### INPUT RECORDS ###

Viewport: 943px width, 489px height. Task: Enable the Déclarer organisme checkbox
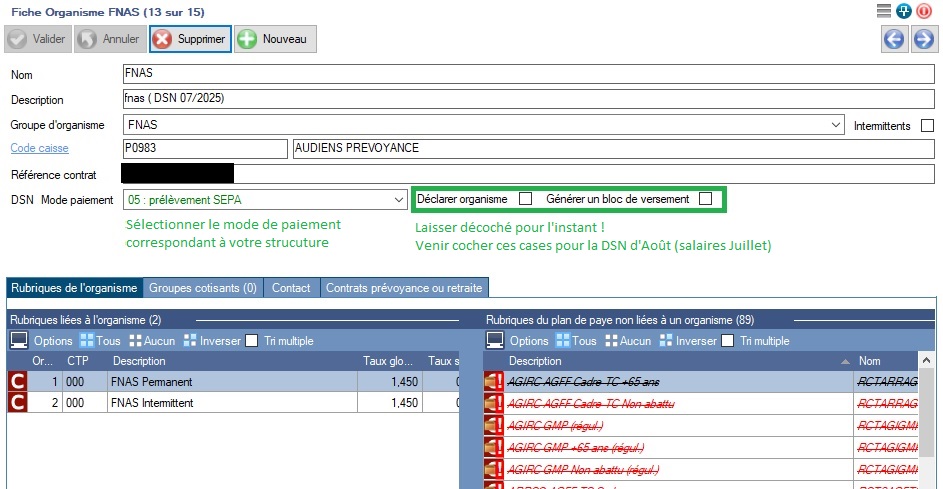525,199
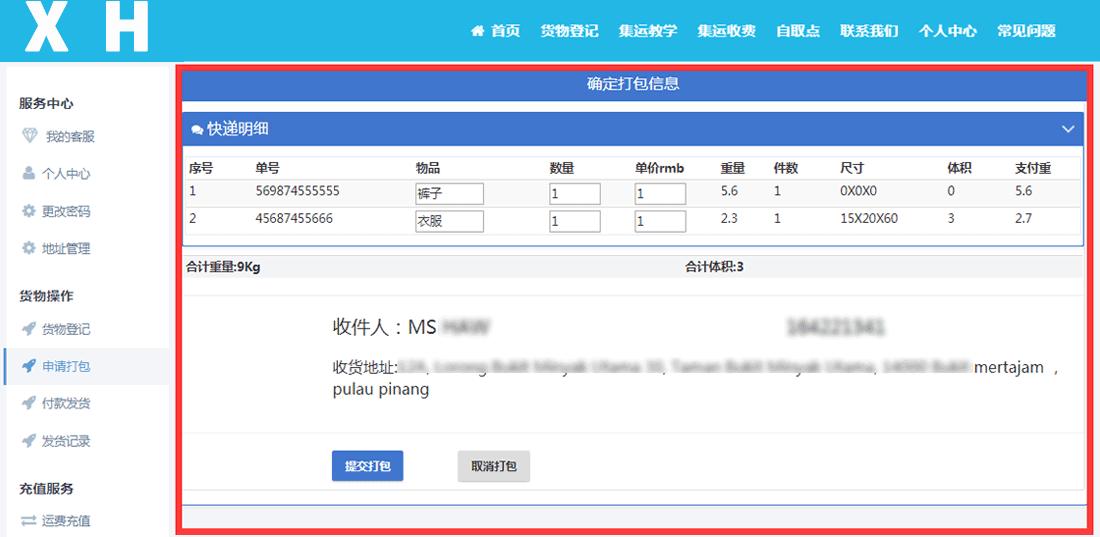Click the rocket icon next to 货物登记
This screenshot has height=537, width=1100.
29,329
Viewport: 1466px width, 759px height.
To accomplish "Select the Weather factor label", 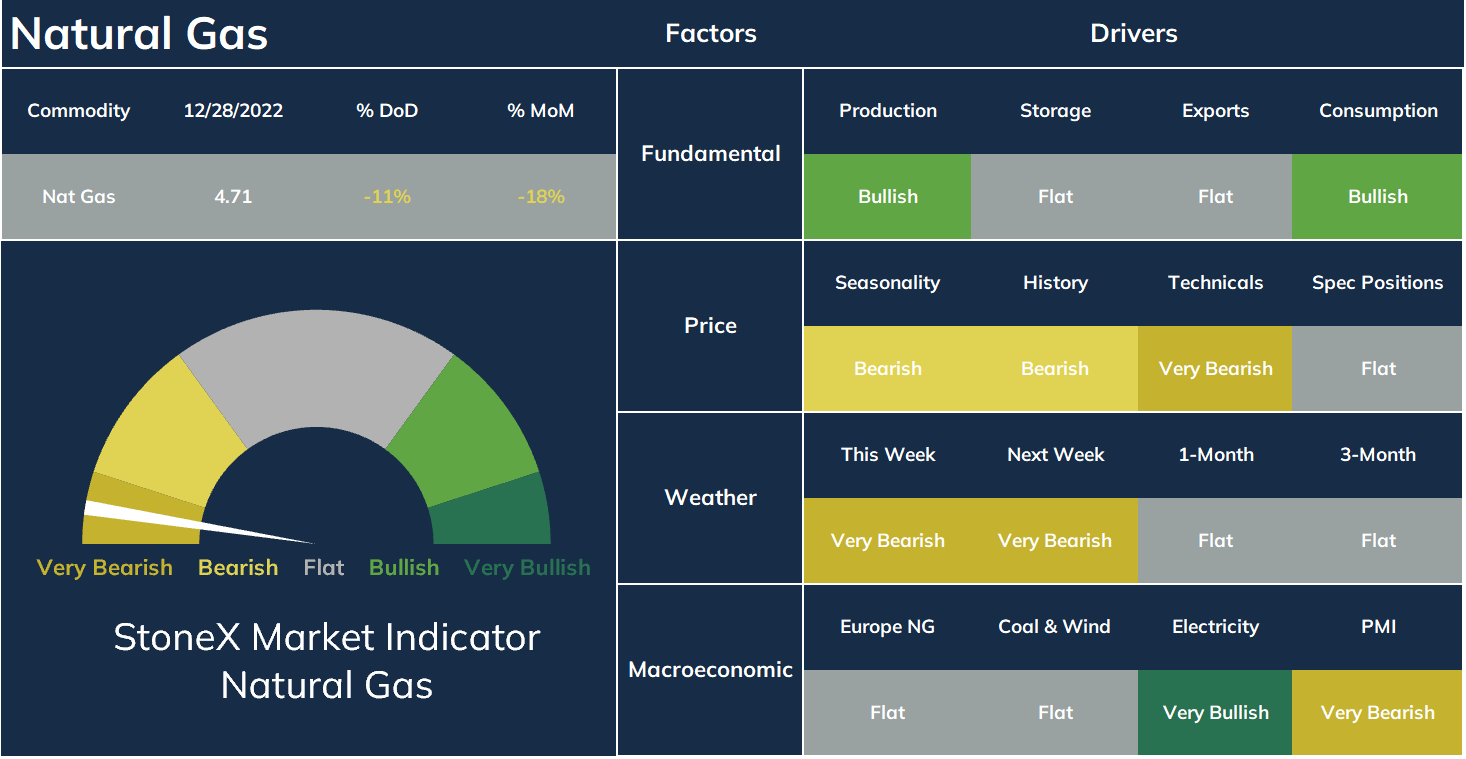I will 710,498.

###

● **EXERCISE REQUIREMENTS**
Exact repeats of the lines from the first one in the data through the line containing "Viewport: 1466px width, 759px height." make up the answer. Pictures do not.

● **RESULT OF THE TASK**
Viewport: 943px width, 489px height. Task: Enable the Déclarer organisme checkbox
525,199
Click the rocket icon next to 货物登记
This screenshot has height=537, width=1100.
29,329
Viewport: 1466px width, 759px height.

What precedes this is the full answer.